Journalists, who, not so long ago, like the students in my journalism classes now, sat in desks in a high school classroom wondering not if Al Gore would win a Nobel Peace Prize some day, but worried about how to lead into the article covering the upcoming Sadie Hawkins Dance.
Do I go with who the Homecoming Queen asked or how pathetic it is that we don t even have a DJ?
Once again, I tell my student: Do the responsible thing.
It can start with accurate coverage of the latest dance, but it has the potential to culminate into world-changing, Pulitzer Prize-winning coverage that sadly comes second only now in our society to the news that Britney is in yet another drug rehab relapse.
Adolescents can see the shallow end of irresponsible journalism approaching. They are the ones researching student-journalists rights to better understand their first amendment freedoms. Not because a teacher implored them to, but because they are ravenous to gain the trust of their readership and administration, to exercise judgment and responsibility for their journalistic pursuits, and to be taken seriously as a sector of our society that has, amongst other monumental attributes, millions of dollars in expendable income and a powerful technology-knowledge base beyond their predecessors wildest dreams.
They are the generation that has the potential to be the ultimate weight to counter of this overwhelming need for reporting that answers questions and allows readers to make their own decisions. And it is my fear that somehow, along the way to professional pursuits, that will be beaten out of them.

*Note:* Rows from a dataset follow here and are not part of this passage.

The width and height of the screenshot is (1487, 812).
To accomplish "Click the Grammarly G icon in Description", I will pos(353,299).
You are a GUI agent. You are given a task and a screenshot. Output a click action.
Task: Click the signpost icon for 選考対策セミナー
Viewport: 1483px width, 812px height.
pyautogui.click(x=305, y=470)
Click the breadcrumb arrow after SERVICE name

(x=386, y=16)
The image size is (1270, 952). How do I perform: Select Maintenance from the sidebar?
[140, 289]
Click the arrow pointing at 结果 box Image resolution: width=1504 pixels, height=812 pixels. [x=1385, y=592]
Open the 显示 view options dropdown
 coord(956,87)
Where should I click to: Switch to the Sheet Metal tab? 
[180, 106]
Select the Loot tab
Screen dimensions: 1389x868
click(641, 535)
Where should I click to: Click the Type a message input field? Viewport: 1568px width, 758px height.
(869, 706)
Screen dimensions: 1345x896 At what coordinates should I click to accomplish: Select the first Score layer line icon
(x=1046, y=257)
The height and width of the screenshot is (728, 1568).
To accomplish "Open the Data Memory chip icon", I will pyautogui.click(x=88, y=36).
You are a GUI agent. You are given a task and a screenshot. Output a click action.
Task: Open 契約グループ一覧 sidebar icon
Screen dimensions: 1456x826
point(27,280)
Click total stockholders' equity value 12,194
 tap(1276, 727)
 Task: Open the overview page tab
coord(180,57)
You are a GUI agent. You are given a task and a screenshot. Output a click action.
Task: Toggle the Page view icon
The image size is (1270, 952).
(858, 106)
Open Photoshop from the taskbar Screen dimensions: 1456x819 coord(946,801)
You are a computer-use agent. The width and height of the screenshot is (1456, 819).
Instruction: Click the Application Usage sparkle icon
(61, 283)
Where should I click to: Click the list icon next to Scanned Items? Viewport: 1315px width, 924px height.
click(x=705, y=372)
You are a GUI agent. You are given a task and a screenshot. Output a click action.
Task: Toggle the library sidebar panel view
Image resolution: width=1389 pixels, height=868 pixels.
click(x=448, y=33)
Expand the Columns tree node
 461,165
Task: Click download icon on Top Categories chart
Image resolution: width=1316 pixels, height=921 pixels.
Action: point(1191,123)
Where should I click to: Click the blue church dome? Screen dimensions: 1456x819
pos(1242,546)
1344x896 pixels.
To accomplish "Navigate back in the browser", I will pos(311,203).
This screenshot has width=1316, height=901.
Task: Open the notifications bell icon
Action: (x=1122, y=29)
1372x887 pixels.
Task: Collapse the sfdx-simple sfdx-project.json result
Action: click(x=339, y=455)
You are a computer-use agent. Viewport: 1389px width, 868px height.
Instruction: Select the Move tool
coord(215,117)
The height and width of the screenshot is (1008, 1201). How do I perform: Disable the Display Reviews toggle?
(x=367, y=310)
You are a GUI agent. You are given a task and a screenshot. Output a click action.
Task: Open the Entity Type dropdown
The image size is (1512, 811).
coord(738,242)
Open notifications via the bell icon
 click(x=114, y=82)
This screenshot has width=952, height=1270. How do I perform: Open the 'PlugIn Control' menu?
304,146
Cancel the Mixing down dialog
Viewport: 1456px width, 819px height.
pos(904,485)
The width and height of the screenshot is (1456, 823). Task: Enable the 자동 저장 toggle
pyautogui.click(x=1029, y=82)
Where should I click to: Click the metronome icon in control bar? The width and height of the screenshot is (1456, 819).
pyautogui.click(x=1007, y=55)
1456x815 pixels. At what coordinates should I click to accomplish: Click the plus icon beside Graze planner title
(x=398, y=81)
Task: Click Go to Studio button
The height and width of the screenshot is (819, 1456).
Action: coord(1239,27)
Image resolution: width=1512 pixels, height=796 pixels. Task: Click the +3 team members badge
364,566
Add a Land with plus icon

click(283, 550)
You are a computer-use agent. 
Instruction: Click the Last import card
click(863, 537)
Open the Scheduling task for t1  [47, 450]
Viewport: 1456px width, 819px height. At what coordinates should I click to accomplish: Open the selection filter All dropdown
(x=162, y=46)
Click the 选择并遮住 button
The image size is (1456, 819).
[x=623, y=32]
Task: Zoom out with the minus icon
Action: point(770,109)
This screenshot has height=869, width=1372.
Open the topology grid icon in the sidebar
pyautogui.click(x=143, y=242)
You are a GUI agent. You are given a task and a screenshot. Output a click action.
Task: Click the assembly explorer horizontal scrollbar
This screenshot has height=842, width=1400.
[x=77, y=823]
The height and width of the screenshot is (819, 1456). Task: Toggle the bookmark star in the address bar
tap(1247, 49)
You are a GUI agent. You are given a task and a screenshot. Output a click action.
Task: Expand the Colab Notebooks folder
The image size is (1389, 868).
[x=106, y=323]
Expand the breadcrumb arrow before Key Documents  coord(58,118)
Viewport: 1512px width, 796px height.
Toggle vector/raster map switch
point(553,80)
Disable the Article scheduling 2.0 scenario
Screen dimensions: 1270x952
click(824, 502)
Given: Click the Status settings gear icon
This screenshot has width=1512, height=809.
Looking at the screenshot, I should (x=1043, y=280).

I look on my job as an teacher as a personal responsibility to instruct these students of their given freedoms and of how to use them not only responsibly, but respectfully. The students of rural and parochial America are being starved just as much as the American public from the pursuits of (and, for that matter, from being allowed to become) responsible journalists. They must have examples. They must have experiences. They must have practice.
As I peruse these adolescents that surround me each day, I wonder: will my students, with all their potential, be the ones to quench that thirst, to fill that void?
I believe that I have a responsibility to these students as much as the press has a responsibility to the American public. Why can't these kids endeavor to become honest, dependable, responsible journalists? They were raised with those values; why leave them at the newsroom door?
I can only hope that there will continue to be conscientious students and parents that enable my teaching to retain the ability to entice the future journalists of our nation to push to do more, to be better, and in turn, satisfy the American public so that our world can come to expect more out of journalists.